In I Am My Father’s Son, Hill traces this poignant, difficult relationship through vivid family stories, letters, memories and his own award-winning lyrics, often revealing the motivation behind the songs. He tells the story of two parallel lives, alternating between his father’s experience of racism in mid-20th-century America and his own search for identity as a young black man in suburban Canada. Dan compares his own fascinating journey through the international music business to his father’s pioneering efforts in Canadian human rights. Bursting with humour and pathos, I Am My Father’s Son is an intensely personal journey of revelation, examination and, ultimately, forgiveness.
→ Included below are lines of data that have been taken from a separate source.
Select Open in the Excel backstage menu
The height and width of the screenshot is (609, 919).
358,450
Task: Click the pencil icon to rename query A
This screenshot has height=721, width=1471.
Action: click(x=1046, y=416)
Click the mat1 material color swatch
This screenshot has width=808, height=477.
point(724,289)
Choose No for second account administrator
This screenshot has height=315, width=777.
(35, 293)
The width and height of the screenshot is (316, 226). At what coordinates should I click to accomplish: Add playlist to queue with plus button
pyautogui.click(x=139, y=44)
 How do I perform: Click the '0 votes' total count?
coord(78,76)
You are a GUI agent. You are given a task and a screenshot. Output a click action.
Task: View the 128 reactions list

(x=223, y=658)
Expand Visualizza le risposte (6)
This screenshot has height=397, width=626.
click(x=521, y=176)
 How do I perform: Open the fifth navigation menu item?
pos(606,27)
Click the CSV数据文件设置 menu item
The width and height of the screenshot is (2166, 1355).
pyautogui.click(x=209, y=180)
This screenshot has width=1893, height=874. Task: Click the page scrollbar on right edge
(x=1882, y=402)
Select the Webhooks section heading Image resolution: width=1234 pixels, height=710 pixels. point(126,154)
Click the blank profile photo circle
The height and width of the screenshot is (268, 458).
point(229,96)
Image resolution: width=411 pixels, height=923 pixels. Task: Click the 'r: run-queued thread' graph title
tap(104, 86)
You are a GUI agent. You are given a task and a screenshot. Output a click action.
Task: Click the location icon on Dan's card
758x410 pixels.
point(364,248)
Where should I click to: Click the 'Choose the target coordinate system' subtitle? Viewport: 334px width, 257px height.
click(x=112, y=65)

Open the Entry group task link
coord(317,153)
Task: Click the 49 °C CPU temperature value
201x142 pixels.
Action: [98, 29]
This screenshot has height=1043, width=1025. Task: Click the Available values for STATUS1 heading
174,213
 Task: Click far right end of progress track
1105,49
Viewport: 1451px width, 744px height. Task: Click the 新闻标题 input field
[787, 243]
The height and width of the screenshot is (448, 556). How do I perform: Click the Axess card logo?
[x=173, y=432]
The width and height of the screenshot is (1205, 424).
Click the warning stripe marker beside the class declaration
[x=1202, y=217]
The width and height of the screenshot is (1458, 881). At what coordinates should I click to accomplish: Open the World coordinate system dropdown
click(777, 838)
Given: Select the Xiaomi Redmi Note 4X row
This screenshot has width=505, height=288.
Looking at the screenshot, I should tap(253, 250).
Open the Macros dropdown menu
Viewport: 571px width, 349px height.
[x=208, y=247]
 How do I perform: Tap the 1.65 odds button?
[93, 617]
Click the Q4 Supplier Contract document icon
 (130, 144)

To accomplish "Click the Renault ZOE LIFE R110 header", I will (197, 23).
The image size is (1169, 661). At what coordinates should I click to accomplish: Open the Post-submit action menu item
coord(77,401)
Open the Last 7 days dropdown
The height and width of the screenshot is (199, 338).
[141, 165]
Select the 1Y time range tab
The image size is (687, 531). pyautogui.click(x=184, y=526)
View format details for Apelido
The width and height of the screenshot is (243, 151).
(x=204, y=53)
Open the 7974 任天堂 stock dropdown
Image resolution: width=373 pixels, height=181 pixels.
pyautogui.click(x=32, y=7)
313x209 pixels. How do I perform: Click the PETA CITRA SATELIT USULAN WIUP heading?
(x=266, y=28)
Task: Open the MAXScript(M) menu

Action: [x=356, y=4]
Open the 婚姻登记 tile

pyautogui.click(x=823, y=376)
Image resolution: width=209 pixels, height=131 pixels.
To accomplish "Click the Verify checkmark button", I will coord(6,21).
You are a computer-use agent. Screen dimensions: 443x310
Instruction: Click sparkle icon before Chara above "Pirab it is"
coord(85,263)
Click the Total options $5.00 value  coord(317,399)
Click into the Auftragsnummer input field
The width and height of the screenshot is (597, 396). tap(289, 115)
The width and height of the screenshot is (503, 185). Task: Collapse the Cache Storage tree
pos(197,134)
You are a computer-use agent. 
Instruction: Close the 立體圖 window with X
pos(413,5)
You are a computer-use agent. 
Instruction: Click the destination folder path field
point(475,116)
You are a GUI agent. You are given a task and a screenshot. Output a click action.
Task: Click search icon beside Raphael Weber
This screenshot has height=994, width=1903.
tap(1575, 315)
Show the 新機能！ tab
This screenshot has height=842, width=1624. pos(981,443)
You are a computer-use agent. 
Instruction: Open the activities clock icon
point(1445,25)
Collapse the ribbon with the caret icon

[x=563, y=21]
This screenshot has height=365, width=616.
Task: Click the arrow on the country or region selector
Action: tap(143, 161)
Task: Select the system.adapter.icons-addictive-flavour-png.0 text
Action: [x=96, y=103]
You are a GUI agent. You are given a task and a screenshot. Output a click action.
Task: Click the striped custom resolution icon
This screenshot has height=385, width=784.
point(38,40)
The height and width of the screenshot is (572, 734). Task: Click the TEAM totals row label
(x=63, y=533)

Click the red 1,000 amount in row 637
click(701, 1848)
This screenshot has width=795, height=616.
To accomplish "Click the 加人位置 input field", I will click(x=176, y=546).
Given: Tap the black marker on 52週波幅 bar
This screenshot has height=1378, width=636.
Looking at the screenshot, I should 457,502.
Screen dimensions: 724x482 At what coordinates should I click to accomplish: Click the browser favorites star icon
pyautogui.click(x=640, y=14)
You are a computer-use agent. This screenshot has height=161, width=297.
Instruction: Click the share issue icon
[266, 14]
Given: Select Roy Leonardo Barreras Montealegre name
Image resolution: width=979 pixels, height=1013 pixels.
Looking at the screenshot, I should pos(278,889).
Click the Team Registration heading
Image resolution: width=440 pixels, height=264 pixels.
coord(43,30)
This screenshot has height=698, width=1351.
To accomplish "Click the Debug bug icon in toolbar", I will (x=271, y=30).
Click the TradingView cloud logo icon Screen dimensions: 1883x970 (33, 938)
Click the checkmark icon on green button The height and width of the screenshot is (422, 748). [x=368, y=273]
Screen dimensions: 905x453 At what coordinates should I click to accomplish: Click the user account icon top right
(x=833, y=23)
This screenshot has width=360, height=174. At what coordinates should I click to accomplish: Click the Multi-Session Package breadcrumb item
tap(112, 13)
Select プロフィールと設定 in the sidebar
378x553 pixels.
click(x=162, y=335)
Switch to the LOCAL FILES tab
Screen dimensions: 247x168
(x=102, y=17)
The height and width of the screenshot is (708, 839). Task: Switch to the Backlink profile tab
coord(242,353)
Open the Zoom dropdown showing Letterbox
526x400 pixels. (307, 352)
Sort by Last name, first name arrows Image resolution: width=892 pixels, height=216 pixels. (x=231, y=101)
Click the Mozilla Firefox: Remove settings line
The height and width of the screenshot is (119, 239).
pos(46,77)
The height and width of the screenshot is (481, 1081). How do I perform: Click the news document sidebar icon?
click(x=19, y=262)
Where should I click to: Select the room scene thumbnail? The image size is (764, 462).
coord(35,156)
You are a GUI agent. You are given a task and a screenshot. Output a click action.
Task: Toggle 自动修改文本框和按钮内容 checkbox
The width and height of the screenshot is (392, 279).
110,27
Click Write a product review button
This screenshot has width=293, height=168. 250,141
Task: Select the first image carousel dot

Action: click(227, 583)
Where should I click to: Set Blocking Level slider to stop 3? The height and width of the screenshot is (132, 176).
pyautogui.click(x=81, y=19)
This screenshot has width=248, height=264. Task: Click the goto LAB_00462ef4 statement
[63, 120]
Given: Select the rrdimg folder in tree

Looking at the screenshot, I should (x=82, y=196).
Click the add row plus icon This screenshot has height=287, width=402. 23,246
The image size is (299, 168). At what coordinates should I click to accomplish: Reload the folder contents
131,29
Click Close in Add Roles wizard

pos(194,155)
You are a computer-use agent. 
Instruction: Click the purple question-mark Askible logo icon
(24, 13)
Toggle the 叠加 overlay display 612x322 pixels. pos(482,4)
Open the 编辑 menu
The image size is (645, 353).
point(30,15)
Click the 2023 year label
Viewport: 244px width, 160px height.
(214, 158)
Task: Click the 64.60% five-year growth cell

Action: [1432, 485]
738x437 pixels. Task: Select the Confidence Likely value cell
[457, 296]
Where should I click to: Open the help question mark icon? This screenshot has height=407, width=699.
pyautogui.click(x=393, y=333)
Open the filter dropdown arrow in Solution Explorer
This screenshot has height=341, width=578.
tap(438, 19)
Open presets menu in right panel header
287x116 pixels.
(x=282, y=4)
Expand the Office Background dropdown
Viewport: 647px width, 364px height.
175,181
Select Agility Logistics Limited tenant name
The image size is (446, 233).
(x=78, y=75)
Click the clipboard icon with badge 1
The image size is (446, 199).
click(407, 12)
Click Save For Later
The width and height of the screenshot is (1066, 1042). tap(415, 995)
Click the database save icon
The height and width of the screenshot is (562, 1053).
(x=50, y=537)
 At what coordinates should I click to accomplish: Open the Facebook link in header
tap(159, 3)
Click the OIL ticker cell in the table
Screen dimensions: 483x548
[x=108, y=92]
It is a story that lays bare the private struggle between two very public figures and at the same time illuminates the universal relationship between fathers and sons.
The strongest man I ever knew
I never was a match for you
always wanted your attention
never knew just how to get it, so I rebelled
tried to be your opposite, I did it well,
strange but true, how our lives are like a circle now
I’m so very much like you
—from Dan Hill’s song “My Father’s Son”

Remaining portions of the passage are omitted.